It‘s now 50 years since Elmer Bernstein composed his first Hollywood film score — a forgettable college-football number called Saturday’s Hero. Now pushing 80, he‘s still at it. Thus, the celebration of his work that begins tonight at the Los Angeles County Museum — a dozen films over four weeks (see Film Calendar) — must be reckoned as both a retrospective and a salute to a career in progress. Gangs of New York, now in the works, will be his seventh collaboration with Martin Scorsese.

Those 50 years cover a lot of history, for Bernstein himself, for film music and for the industry. He came to Hollywood from his native New York with credentials in order: composition at Juilliard, a fling at a concert career, some 80 scores for Army Air Corps Radio Shows and for Norman Corwin documentaries. He came in as the contingent of European-refugee composers — Steiner, Korngold, Waxman — was slowly giving way to an American generation: Bernstein, David Raksin, Leonard Rosenman and the subsequent hordes. The LACMA series, which covers the spectrum from the 1956 The Man With the Golden Arm — generally regarded as the first major beachhead of jazz into the film-music vocabulary — to 1993’s The Age of Innocence, with Bernstein and Scorsese in period mode, honors above all the full range of what a truly savvy music man can accomplish even within the machine. These are included, along with the Oscar-winning Thoroughly Modern Millie, The Magnificent Seven and everybody‘s favorite heartwarmer, To Kill a Mockingbird.

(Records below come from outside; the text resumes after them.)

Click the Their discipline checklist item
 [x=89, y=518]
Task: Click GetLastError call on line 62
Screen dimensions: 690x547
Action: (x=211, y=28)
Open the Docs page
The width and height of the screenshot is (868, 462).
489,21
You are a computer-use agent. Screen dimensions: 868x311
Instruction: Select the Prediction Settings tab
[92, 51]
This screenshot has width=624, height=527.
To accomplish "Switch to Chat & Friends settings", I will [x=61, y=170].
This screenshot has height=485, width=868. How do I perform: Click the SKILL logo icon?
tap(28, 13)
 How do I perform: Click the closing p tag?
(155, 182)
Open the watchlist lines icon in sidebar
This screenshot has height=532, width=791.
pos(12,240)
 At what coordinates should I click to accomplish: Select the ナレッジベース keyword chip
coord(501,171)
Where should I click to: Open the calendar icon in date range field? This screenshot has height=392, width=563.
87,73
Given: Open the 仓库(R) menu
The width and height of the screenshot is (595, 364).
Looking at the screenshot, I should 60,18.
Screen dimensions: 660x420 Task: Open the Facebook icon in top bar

Now, white-haired and twinkly, Bernstein sits in his sun-drenched Santa Monica studio, and radiates a sense of high approval of the way things have gone over that half-century.

L.A. WEEKLY: The first time your name really stuck with me was sometime in the 1950s, for a short film you made with Charles Eames about toy trains. It was exquisite, especially for the scoring — solo winds, like Mozart.

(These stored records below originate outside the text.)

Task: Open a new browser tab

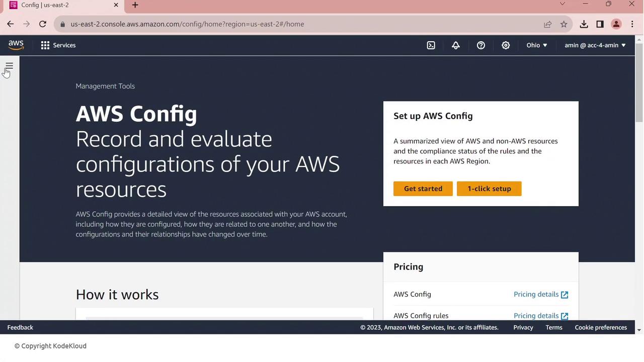Action: coord(135,5)
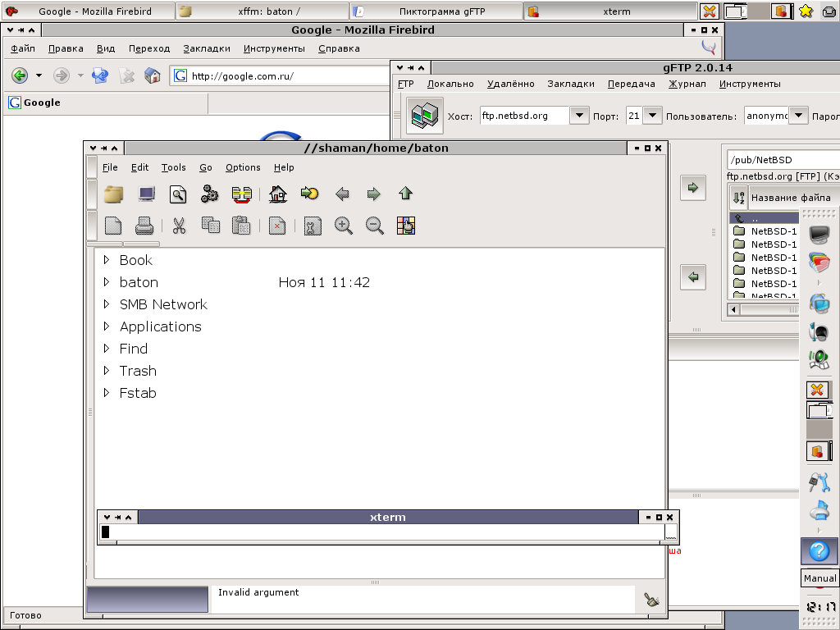Click the scissors cut icon
840x630 pixels.
[179, 226]
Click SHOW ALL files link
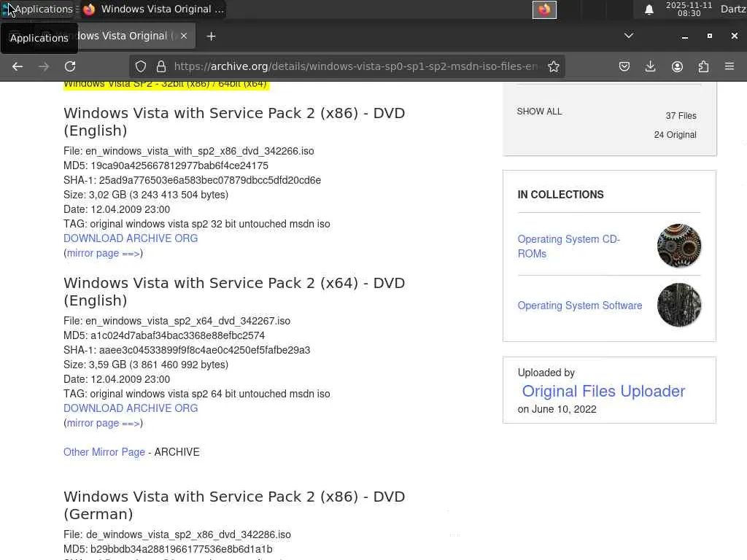747x560 pixels. pyautogui.click(x=539, y=112)
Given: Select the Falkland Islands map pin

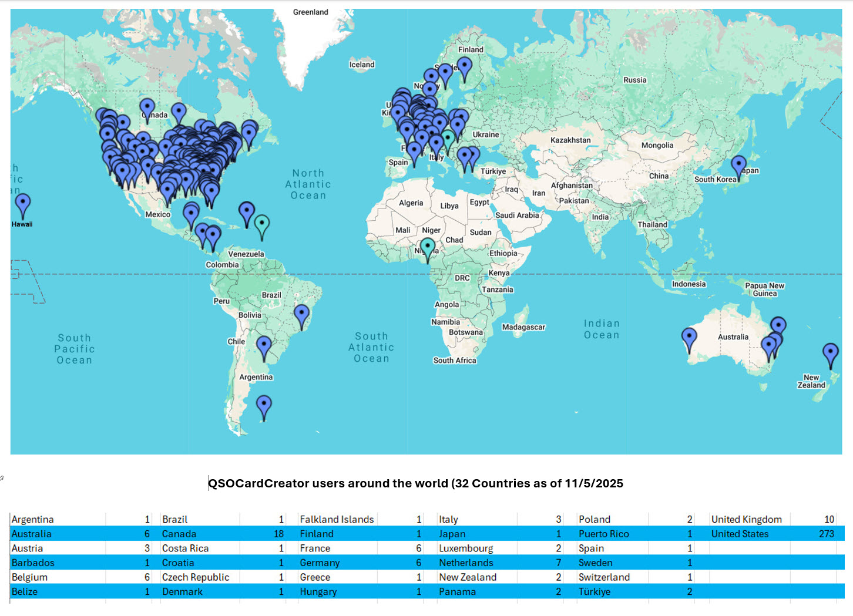Looking at the screenshot, I should pos(264,405).
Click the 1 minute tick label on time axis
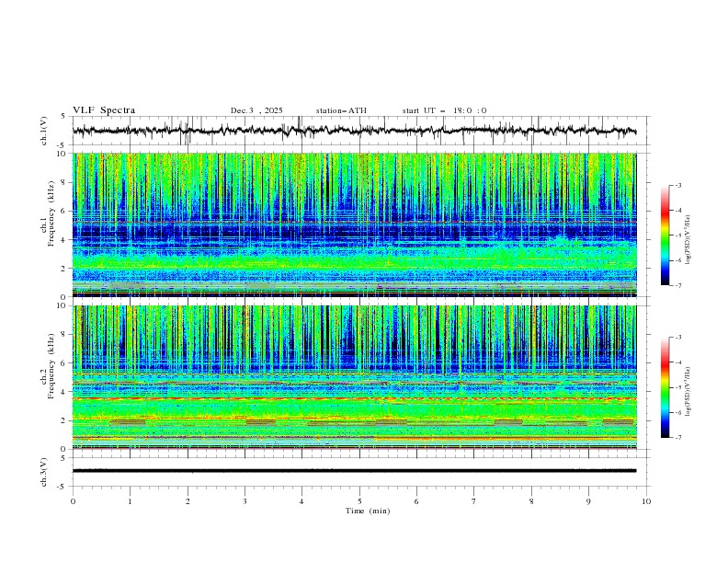The image size is (728, 563). coord(130,501)
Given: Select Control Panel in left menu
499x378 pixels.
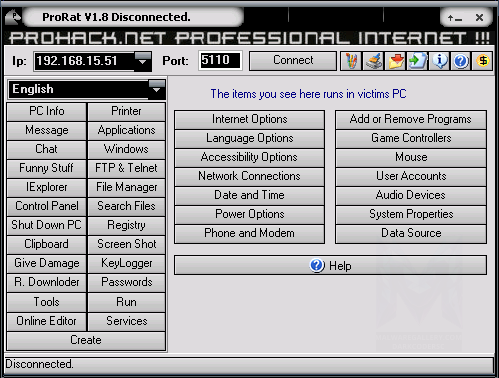Looking at the screenshot, I should pyautogui.click(x=47, y=206).
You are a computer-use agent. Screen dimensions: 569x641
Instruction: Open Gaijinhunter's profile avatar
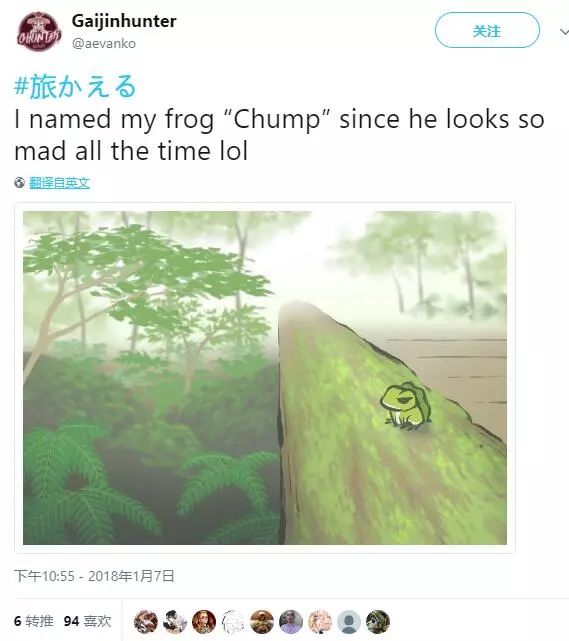tap(38, 31)
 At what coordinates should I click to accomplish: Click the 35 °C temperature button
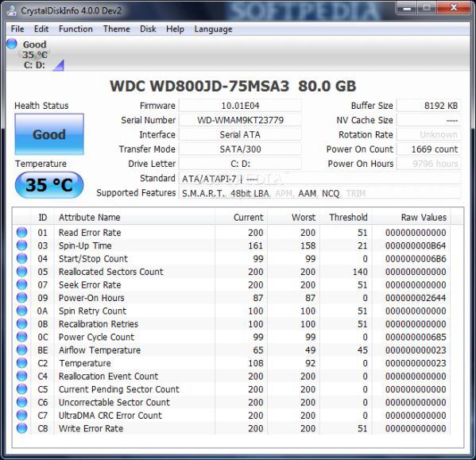49,185
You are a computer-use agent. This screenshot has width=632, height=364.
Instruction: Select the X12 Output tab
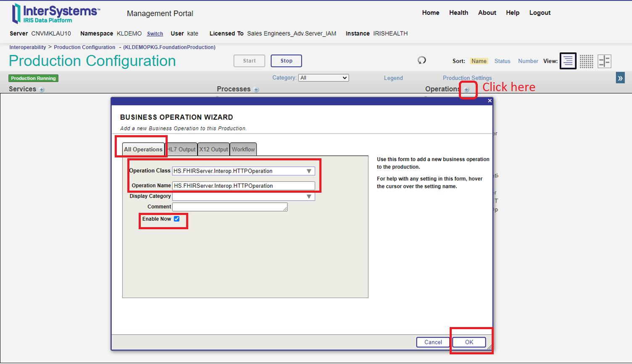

ELMER BERNSTEIN: Yes, Toccata for Toy Trains. [Still available on video and DVD in an Eames collection, still delightful.] I did about 30 films with Eames, the closest to genius of anyone I ever worked with. He had made some films with Franz Waxman, one of the last of the German colony, and Waxman suggested me. A film I had made, Sudden Fear with Joan Crawford, had made some noise because I had done some interesting orchestrations: solo woodwinds, and a real concerto for two pianos and orchestra to accompany a car chase. You could do that sort of thing back then, because every studio had its own orchestra, and you could work with orchestrators and bring in all kinds of unusual combinations.

But you had also had all that classical training in New York before you moved out here: composition with Roger Sessions and Stefan Wolpe, a debut piano recital at Town Hall with not-bad reviews . . .

I never intended to become a “classical” composer, beyond learning a few essentials. And the Town Hall recital got the usual kiss-off reviews: “He’s young, let‘s watch him . . .” Dime a dozen! Besides, there was enough Bernstein on the New York scene. Lenny and I became good friends, and we decided between us that he would be Bern-STINE and I would be Bern-STEEN. Even so, when he died, my daughter’s teacher at school asked if she would like the day off.

The one thing everybody seems to know about film composing is that matter of the straitjacket, of the director telling you that such and such a scene would last exactly so many seconds, and that you had to compose to fit.

You know, I never ran into that, at least not at first, not as long as the studios had full music staffs. That, by the way, was as close to heaven as I ever expect to get. Take one example, Sweet Smell of Success. That was the movie where I really worked to create a synthesis with several levels of jazz and all the other stuff. There was the big, loud New York jazz and the sneaky chamber jazz of Chico Hamilton‘s Quintet in the club . . .

There was also that beautiful sad farewell scene, with the solo clarinet.

Oh, thanks. Well, I cannot remember ever having to discuss music cues with Sandy [director Alexander Mackendrick] or anyone else. What we discussed was New York energy.

The one exception was when I did [1956’s] The Ten Commandments with Cecil B. De Mille. Now there was a director really obsessed with control: every word, every scene change, every shading. What he wanted from me was some kind of Wagner: a distinct musical motif for every character and every state of mind. But I knew all this going into the job, and I knew that if De Mille thought he knew everybody‘s job better than everybody else did, he was probably right.

One piece of advice stuck with me, however. It was from Morris Stoloff, who was music director at Columbia. He reminded me that the major difference between composing for concerts and for films was that the film audience had to get your music the first time. Nobody is going back to see the movie just to figure out your music. Now, of course, they can, with video, but Morris was basically right even so.

And now?

Now . . . yecch! Two things brought an end to that movie-studio heaven I was talking about, besides of course the end of studio orchestras and musical staffs. The first was commerce, the discovery that a film score had commercial value outside of the film. That meant that suddenly a film composer had to face a whole new question: how that score will sell — on three-minute 78-rpm records, on LP and now on CD. That has had a very bad effect on film music.

The second thing that happened was the rise of the auteur, the director who thinks he knows everything and integrates every aspect of the film into some kind of concept. The director who has to know what you’re doing, piece by piece by piece . . . that can be very inhibiting. Instead of concentrating on your own grand plan — as composer, or designer, or whatever — you have to be concerned with what the director is going to think two days from now about what you did today.

There are exceptions, of course. Scorsese does know everything, and so does Coppola. Here‘s what I did with Scorsese for Age of Innocence. We talked about the period of the piece: 1870, say. We talked about musical models: Brahms, say. Then I went to London, recorded a few themes with a small orchestra. Marty liked some of them, didn’t like some of them. But he took the themes he liked, and started to cut the film around the music. That‘s the ideal way to work, and that’s why Marty and I have done seven films together.

Every director is different, of course. Producers, too. With Alan Pakula on To Kill a Mockingbird, we did a lot of preliminary talking. We talked through every character at enormous length before I sat down to compose. But again, we weren‘t talking about seconds and minutes and feet of film; we were talking about the people who were going to live in that film.

Any favorite among those 200 film and television scores?

Oh, Mockingbird, I guess. It’s such fun to listen to, even if I did write it. I don‘t just listen to movie scores, of course. I saw the L.A. Opera’s Lohengrin, and thought it was just fine, really well staged and performed.

Did you also see La Traviata last month?

[Long pause.] It‘s a great opera, though, isn’t it?